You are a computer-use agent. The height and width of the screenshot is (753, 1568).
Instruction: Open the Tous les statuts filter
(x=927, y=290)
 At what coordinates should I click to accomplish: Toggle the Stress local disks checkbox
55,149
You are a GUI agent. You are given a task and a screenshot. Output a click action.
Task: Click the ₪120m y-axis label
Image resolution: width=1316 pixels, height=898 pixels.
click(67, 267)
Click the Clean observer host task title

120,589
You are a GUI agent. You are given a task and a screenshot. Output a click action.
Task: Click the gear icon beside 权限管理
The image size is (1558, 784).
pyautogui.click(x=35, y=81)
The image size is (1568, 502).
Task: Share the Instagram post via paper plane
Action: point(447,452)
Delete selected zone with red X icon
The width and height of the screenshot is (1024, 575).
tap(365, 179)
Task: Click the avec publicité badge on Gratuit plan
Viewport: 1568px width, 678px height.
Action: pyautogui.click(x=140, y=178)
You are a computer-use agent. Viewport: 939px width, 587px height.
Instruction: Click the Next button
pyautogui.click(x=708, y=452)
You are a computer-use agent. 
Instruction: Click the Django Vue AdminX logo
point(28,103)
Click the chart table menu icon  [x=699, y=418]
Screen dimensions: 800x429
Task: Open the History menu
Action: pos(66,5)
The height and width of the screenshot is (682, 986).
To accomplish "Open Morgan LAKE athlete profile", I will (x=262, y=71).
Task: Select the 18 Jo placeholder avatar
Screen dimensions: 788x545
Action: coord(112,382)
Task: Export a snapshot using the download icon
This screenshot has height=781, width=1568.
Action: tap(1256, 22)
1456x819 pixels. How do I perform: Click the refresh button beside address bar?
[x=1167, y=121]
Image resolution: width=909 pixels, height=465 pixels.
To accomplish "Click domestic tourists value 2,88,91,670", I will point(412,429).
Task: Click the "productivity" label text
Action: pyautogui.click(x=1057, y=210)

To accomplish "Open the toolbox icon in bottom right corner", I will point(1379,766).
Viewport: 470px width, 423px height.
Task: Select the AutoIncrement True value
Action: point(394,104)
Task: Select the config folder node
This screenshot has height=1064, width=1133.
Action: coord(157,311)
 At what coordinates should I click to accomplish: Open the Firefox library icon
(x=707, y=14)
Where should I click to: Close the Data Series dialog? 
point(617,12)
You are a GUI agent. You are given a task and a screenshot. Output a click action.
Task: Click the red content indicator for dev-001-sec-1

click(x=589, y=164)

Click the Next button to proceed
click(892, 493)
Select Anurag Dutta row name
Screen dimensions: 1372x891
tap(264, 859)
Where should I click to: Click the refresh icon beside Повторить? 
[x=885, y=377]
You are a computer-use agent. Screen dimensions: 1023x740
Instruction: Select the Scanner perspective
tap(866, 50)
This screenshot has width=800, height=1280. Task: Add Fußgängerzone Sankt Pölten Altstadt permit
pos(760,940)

────

WORK TO DO: Copy the data above without changes, from the line with "The height and width of the screenshot is (682, 986)." to the line with "Action: coord(157,311)".

FULL RESPONSE:
The height and width of the screenshot is (682, 986).
To accomplish "Open Morgan LAKE athlete profile", I will (x=262, y=71).
Task: Select the 18 Jo placeholder avatar
Screen dimensions: 788x545
Action: coord(112,382)
Task: Export a snapshot using the download icon
This screenshot has height=781, width=1568.
Action: tap(1256, 22)
1456x819 pixels. How do I perform: Click the refresh button beside address bar?
[x=1167, y=121]
Image resolution: width=909 pixels, height=465 pixels.
To accomplish "Click domestic tourists value 2,88,91,670", I will point(412,429).
Task: Click the "productivity" label text
Action: pyautogui.click(x=1057, y=210)

To accomplish "Open the toolbox icon in bottom right corner", I will point(1379,766).
Viewport: 470px width, 423px height.
Task: Select the AutoIncrement True value
Action: point(394,104)
Task: Select the config folder node
This screenshot has height=1064, width=1133.
Action: coord(157,311)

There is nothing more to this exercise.